*** Opening of Data shown ***

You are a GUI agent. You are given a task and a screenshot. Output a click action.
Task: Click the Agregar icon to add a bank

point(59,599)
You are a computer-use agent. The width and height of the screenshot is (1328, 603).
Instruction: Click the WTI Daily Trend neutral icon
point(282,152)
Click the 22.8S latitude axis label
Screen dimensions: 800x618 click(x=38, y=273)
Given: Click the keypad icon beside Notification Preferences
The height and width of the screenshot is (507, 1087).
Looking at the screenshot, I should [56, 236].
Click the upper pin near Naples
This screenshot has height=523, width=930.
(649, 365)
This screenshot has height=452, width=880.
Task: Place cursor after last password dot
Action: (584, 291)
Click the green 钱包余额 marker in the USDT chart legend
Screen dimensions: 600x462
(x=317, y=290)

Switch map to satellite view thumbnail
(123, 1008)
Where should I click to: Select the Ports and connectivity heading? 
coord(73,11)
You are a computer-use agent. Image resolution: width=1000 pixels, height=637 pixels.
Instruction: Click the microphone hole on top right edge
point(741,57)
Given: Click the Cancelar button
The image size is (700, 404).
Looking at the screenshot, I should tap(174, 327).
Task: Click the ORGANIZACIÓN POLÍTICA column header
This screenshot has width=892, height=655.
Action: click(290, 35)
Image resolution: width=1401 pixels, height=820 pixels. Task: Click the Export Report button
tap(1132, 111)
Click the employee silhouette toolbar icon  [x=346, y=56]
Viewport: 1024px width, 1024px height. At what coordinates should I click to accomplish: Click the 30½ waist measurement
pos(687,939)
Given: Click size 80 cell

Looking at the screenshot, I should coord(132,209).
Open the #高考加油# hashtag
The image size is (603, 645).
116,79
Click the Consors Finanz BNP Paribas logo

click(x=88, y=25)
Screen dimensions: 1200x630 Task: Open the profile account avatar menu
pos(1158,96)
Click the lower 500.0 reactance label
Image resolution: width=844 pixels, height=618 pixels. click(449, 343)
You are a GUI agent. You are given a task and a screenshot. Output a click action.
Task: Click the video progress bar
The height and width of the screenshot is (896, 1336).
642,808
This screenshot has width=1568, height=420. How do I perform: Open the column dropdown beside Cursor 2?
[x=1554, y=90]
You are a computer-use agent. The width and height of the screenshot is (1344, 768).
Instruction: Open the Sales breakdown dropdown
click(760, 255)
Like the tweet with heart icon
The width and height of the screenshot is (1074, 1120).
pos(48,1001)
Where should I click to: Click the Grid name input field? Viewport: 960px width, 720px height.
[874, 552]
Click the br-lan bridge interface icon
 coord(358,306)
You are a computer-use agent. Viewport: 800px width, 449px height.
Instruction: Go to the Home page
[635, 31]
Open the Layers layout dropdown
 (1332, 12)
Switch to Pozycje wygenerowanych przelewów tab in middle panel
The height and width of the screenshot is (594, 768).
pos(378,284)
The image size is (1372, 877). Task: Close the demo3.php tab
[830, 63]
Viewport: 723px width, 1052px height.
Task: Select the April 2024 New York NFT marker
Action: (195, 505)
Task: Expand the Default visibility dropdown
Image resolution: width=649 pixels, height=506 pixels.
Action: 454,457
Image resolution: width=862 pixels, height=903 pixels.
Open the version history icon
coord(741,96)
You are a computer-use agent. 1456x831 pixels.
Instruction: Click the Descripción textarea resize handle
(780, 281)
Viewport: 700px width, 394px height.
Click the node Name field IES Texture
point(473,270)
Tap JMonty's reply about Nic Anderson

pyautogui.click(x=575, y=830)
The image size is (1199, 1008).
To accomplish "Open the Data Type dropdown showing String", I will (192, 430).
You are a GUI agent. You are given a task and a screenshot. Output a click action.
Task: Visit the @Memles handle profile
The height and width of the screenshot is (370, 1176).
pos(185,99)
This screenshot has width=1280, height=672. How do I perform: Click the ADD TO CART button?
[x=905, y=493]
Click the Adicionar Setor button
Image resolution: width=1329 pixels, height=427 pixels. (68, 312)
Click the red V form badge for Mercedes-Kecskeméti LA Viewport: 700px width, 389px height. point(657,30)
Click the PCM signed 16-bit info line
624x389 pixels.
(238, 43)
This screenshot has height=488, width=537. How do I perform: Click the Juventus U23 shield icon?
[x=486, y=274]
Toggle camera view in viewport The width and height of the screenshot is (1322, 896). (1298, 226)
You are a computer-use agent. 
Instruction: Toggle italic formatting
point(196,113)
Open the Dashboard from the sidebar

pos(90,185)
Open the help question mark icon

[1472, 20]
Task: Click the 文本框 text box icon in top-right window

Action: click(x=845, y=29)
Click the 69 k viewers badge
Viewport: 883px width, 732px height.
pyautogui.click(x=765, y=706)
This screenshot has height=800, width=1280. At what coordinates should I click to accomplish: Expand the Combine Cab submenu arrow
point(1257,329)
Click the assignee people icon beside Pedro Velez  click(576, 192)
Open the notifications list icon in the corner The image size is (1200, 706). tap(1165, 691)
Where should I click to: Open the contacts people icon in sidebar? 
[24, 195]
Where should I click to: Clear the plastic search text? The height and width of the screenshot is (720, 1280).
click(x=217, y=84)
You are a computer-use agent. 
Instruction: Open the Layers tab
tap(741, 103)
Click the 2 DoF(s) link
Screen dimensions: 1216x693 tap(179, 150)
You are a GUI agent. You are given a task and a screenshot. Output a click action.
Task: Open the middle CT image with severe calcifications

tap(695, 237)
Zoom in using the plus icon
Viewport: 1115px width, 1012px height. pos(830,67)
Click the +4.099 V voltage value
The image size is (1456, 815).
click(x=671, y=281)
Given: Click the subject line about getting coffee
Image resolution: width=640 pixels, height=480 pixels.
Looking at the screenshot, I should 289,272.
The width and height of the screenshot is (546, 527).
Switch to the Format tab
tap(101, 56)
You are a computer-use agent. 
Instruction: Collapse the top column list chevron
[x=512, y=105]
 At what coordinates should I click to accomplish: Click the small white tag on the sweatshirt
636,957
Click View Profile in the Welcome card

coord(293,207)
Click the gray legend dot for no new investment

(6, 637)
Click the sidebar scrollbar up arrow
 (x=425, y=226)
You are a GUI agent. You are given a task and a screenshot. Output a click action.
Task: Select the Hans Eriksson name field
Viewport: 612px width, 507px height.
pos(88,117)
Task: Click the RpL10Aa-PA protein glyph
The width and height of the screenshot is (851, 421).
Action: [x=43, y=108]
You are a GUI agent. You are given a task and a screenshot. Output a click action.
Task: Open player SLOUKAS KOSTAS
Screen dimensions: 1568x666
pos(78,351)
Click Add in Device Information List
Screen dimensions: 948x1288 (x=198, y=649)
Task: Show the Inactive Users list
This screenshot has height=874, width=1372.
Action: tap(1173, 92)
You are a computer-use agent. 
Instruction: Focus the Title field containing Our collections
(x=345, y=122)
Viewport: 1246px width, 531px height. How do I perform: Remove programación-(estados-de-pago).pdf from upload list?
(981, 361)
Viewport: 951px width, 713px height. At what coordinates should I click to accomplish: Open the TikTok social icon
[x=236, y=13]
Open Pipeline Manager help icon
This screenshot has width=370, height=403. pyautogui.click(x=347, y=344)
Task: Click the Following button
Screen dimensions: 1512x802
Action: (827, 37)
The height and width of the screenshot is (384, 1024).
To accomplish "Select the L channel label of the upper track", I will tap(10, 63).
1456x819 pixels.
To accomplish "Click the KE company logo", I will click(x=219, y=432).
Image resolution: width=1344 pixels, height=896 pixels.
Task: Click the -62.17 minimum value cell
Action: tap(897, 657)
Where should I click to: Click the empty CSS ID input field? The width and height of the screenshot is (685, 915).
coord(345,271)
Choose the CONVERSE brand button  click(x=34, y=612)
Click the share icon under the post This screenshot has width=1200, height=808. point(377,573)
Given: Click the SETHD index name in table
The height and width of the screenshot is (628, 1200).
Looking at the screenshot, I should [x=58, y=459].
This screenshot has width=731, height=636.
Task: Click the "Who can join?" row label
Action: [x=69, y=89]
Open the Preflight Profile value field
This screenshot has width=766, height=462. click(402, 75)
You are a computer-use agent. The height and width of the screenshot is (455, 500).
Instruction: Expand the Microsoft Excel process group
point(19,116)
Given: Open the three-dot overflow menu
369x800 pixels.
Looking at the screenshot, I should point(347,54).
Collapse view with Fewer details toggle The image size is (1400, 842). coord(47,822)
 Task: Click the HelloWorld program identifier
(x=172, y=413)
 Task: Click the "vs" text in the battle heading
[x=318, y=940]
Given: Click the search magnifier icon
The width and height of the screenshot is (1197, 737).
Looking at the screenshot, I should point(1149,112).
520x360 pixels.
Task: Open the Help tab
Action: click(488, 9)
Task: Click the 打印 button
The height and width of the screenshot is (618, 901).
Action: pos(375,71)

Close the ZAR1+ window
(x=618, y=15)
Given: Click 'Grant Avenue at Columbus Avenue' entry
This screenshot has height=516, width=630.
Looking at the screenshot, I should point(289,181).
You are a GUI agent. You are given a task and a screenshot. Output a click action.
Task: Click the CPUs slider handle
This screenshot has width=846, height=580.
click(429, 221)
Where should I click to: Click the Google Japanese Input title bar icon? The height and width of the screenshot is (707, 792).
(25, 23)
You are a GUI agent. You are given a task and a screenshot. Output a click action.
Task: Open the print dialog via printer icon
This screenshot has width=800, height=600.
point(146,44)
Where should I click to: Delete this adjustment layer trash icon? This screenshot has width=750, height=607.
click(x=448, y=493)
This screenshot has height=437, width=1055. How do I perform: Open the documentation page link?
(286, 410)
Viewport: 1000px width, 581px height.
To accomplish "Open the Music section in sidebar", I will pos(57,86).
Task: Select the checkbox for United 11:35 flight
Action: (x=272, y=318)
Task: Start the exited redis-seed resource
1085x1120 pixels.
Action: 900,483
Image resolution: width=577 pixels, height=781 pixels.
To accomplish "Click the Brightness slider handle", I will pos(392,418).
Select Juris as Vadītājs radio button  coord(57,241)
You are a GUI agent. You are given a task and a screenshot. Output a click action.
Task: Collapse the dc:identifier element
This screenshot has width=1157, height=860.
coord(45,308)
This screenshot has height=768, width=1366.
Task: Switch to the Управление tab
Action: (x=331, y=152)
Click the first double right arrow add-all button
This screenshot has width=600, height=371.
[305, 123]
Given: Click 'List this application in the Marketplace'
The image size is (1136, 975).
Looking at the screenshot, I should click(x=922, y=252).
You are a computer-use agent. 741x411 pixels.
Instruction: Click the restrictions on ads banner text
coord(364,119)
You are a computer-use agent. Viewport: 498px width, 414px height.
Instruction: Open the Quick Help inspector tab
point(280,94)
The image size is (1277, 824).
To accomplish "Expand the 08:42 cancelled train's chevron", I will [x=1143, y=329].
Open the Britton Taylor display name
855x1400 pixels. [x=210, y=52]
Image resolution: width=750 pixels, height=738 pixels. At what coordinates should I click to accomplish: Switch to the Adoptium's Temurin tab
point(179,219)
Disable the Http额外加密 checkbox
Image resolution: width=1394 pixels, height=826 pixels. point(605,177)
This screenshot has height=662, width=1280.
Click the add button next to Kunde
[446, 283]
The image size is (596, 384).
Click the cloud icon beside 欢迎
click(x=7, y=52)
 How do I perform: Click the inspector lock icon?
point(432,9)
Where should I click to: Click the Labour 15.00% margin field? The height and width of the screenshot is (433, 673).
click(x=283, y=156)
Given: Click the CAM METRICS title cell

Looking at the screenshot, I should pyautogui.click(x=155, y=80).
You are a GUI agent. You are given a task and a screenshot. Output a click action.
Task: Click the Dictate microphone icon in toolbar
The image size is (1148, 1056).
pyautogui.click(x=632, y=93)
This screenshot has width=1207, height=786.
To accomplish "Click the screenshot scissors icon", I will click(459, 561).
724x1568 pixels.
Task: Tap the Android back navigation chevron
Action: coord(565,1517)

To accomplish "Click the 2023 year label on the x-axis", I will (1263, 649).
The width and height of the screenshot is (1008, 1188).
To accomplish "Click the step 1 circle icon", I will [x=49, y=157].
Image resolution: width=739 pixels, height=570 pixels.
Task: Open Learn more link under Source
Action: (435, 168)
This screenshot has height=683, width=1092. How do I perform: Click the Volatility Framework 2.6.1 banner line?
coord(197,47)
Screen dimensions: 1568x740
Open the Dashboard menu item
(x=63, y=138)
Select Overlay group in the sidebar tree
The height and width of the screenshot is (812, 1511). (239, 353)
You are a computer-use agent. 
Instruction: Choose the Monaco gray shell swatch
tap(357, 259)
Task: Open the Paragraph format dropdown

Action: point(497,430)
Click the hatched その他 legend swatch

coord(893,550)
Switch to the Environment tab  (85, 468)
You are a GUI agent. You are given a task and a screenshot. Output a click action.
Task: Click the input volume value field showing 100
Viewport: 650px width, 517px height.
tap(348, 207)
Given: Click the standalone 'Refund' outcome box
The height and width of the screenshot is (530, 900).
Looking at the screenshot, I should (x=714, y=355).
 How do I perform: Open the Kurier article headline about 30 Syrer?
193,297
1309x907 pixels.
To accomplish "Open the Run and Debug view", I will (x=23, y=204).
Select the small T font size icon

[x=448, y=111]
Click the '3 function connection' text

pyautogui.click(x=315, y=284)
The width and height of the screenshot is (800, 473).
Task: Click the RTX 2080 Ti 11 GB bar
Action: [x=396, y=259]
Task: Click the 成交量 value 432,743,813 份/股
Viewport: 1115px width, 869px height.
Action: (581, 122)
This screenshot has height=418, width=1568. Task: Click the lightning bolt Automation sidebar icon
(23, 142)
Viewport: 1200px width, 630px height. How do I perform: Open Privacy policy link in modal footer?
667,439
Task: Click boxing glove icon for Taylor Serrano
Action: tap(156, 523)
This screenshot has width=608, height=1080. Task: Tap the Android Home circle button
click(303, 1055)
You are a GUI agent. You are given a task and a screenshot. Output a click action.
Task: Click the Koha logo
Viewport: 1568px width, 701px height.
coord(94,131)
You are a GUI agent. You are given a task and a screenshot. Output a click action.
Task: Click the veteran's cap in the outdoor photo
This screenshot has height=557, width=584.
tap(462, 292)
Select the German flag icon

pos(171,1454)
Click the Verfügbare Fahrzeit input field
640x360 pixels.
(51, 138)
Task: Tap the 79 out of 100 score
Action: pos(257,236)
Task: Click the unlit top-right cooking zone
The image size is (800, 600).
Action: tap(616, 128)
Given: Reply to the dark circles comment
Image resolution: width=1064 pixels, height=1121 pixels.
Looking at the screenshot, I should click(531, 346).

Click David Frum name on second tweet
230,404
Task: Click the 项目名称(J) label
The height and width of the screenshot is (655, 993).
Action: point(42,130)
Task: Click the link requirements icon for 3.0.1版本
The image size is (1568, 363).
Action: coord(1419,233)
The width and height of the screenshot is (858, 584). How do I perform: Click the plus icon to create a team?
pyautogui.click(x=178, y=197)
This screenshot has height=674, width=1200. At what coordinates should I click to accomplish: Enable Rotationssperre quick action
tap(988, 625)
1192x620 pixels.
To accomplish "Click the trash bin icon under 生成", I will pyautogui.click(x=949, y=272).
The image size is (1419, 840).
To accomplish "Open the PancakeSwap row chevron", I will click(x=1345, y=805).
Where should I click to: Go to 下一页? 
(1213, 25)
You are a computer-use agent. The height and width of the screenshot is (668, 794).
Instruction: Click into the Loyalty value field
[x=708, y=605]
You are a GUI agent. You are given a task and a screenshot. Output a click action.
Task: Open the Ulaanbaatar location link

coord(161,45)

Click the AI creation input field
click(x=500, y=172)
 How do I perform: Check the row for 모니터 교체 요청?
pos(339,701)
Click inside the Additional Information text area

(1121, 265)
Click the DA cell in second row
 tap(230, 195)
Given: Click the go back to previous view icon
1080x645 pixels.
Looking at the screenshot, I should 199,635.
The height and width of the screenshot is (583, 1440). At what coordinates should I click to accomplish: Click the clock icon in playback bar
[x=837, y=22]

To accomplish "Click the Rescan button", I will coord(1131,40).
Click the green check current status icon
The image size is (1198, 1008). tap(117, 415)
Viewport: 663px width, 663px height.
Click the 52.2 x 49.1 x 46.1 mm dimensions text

*** Close of Data shown ***

**What is needed**
Please give the number of lines with "slider" in the entries above, and write no other text.

**Written answer**
2